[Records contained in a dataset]
──────────

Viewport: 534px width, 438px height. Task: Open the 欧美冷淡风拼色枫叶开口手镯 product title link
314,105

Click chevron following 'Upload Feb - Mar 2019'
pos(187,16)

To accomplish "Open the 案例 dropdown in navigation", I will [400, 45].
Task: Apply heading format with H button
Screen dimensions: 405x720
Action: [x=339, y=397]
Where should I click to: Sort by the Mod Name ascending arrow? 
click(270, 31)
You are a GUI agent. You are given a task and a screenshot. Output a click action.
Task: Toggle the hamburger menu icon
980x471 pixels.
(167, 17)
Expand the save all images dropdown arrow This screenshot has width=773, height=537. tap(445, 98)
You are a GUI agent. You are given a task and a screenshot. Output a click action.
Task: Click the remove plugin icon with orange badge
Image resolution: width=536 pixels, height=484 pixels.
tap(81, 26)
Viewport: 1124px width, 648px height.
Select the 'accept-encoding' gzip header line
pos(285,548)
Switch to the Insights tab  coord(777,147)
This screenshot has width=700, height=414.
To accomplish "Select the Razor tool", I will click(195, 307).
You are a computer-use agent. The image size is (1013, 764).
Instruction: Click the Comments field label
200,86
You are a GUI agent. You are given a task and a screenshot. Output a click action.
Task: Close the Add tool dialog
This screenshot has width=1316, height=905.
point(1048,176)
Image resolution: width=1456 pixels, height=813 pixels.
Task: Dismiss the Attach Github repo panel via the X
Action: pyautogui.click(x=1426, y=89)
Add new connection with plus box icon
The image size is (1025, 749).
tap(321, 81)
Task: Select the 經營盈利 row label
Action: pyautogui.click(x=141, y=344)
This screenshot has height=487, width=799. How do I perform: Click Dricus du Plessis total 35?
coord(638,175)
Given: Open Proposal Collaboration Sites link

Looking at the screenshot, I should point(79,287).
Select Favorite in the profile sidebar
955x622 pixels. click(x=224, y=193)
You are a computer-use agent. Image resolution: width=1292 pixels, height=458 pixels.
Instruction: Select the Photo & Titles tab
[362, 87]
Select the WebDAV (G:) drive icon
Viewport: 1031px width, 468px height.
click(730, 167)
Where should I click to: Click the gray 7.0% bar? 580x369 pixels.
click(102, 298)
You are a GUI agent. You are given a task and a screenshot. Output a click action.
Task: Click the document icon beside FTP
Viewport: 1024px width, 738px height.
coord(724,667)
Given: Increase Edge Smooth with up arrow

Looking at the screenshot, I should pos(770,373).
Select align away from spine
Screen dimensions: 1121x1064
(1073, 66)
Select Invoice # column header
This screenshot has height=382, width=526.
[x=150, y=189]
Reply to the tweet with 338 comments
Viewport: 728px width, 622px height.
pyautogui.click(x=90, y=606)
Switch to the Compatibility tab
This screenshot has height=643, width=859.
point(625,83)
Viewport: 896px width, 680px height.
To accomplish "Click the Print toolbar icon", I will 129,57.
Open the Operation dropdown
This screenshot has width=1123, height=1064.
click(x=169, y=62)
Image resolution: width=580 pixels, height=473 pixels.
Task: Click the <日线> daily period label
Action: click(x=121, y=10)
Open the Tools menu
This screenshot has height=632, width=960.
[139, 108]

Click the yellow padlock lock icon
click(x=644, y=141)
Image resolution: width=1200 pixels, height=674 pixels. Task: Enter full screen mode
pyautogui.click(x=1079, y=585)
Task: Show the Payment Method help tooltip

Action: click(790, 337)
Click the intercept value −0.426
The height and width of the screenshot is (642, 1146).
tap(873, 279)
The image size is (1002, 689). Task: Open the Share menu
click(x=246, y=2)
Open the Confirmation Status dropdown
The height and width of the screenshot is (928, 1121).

──────────

Above are the entries. Copy exactly the part that opens with the line containing "980x471 pixels." and closes with the line containing "Task: Click the remove", and no more.

980x471 pixels.
(167, 17)
Expand the save all images dropdown arrow This screenshot has width=773, height=537. tap(445, 98)
You are a GUI agent. You are given a task and a screenshot. Output a click action.
Task: Click the remove plugin icon with orange badge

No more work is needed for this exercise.